* **WORK ORDER**:
Return every line in the entries below where the word "card" shows up.

(Stored records)
..............................
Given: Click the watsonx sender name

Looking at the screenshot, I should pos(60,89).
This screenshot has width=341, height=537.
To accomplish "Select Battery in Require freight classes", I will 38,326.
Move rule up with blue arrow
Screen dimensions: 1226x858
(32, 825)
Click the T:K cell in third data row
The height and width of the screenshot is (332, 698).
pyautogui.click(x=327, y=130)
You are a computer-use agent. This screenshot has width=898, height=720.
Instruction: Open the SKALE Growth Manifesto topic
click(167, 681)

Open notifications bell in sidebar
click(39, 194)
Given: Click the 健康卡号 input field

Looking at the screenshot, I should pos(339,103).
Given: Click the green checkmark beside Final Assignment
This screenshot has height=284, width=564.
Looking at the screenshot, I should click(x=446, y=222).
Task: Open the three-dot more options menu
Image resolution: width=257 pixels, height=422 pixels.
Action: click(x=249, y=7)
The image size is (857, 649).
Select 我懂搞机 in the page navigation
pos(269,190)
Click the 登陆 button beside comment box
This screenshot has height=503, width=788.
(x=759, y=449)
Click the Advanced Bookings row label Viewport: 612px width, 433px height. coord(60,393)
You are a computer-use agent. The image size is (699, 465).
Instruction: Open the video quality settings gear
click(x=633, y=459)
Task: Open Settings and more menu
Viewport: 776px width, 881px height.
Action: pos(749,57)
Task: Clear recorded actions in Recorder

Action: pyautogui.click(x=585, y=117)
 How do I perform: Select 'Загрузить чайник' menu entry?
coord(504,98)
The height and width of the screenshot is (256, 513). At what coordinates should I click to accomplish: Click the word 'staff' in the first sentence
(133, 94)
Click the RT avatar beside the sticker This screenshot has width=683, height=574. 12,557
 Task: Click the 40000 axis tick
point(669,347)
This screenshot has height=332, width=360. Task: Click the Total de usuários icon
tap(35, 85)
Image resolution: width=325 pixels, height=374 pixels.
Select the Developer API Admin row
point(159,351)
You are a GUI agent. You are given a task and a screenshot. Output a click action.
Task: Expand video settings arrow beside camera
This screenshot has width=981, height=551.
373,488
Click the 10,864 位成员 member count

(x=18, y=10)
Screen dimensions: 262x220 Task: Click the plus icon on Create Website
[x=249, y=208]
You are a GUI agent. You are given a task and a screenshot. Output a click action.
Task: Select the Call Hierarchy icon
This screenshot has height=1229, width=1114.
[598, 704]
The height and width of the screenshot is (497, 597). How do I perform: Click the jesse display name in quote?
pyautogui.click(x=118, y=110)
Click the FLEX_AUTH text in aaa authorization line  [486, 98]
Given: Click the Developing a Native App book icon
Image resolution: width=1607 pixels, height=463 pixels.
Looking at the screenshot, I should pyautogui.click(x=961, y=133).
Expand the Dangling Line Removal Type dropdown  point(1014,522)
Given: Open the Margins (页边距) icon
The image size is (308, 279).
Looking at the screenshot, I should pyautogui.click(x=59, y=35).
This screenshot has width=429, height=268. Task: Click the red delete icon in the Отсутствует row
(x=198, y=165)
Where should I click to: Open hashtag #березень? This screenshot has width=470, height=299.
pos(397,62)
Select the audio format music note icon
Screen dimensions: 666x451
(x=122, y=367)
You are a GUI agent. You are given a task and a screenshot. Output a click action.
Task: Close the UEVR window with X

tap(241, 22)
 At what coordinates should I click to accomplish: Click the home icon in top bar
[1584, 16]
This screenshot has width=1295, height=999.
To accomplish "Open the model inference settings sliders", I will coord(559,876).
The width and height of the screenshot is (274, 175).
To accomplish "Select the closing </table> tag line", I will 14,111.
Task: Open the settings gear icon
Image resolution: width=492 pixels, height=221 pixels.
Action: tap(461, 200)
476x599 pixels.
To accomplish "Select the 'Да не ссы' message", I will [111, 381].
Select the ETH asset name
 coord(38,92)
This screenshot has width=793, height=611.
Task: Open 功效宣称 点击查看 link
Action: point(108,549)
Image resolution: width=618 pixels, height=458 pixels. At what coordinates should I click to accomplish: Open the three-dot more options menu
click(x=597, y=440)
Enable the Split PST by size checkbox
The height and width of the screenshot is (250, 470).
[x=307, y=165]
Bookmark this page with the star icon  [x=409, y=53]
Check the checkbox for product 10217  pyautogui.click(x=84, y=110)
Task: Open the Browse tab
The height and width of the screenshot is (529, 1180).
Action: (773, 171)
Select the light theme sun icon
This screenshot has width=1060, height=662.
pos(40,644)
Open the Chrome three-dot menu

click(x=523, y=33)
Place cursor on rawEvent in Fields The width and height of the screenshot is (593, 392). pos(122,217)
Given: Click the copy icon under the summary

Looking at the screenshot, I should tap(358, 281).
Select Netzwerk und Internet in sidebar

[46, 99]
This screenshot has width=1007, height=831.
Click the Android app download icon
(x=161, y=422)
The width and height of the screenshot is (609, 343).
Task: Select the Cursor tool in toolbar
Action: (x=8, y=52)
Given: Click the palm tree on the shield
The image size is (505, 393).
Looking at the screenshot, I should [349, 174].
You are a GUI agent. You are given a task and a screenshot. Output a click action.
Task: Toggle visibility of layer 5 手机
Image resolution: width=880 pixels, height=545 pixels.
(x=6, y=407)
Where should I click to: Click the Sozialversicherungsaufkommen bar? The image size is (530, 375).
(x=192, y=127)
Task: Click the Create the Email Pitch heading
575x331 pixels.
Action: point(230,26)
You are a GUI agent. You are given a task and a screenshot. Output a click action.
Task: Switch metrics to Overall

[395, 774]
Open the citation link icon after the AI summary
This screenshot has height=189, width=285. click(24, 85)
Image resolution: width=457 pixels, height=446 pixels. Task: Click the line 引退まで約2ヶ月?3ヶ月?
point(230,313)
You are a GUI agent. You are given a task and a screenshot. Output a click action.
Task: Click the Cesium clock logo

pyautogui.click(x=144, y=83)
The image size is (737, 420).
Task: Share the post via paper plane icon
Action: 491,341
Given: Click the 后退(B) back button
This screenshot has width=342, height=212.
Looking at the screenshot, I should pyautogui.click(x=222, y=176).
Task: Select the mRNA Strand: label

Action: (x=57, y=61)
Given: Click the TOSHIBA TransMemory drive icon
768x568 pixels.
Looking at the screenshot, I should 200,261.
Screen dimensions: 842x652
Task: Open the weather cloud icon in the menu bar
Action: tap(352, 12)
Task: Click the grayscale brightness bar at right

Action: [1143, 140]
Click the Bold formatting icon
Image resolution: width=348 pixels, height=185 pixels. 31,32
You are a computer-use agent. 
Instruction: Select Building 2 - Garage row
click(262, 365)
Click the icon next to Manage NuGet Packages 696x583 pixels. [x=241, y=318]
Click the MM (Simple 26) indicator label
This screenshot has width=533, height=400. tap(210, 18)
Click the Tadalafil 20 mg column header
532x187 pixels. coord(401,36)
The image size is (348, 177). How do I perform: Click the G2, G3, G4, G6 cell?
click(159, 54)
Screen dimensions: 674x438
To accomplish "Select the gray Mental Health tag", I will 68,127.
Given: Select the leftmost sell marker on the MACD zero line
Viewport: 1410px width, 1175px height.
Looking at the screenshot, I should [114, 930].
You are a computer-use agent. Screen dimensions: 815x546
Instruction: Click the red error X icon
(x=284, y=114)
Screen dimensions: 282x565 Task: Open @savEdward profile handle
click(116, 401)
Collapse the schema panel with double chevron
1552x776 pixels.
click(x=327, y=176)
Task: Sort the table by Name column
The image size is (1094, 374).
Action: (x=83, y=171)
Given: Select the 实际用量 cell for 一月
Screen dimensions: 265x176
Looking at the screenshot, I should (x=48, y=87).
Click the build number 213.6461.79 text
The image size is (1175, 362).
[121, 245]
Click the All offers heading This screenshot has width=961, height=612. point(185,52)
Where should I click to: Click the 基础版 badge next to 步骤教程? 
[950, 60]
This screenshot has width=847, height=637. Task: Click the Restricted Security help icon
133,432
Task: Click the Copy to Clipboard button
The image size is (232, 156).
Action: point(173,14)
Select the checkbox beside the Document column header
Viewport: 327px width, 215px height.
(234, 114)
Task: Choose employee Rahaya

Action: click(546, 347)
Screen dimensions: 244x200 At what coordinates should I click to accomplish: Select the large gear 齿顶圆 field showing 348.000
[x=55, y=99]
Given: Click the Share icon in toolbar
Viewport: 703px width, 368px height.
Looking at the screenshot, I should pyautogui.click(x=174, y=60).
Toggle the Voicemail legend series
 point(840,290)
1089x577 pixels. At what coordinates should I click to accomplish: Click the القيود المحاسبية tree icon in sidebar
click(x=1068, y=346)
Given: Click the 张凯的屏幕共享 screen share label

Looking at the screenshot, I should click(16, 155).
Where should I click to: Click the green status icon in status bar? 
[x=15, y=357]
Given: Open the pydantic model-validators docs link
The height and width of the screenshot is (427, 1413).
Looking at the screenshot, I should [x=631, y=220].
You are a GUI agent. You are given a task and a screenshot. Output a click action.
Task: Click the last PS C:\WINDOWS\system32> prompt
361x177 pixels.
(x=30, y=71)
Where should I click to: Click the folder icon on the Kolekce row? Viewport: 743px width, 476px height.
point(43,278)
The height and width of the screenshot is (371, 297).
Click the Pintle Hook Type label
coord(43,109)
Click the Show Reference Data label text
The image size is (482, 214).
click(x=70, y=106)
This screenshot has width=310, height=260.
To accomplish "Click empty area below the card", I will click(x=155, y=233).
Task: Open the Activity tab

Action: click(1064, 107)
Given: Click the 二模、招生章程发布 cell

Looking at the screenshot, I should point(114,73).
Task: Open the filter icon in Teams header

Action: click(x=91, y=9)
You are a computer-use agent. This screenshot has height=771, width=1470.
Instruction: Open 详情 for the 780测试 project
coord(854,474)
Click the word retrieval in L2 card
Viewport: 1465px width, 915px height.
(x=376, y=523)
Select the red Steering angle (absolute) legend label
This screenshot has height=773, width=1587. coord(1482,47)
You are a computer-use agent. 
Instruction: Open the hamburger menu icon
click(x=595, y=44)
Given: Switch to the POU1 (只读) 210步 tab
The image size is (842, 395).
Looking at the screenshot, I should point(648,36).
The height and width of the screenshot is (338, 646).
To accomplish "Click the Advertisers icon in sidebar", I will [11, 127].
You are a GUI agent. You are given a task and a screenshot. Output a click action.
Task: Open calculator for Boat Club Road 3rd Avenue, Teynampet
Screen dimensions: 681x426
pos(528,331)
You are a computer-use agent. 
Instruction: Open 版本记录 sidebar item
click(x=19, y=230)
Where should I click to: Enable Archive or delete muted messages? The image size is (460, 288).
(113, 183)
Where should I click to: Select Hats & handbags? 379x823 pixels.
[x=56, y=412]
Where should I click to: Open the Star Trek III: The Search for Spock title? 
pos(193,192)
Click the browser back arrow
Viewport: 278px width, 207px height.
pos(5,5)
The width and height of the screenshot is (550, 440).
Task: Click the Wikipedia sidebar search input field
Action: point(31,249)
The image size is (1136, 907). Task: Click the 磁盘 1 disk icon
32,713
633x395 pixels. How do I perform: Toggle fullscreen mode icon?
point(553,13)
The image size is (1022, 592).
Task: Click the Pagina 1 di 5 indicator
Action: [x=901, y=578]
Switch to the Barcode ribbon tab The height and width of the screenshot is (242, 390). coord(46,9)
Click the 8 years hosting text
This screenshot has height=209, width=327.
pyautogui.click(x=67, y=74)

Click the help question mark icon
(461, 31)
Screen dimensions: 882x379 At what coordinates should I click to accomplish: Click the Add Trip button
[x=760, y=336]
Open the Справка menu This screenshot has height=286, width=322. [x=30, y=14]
..............................
* **SOLUTION FOR THIS PROBLEM**:
To accomplish "Click empty area below the card", I will click(x=155, y=233).
Click the word retrieval in L2 card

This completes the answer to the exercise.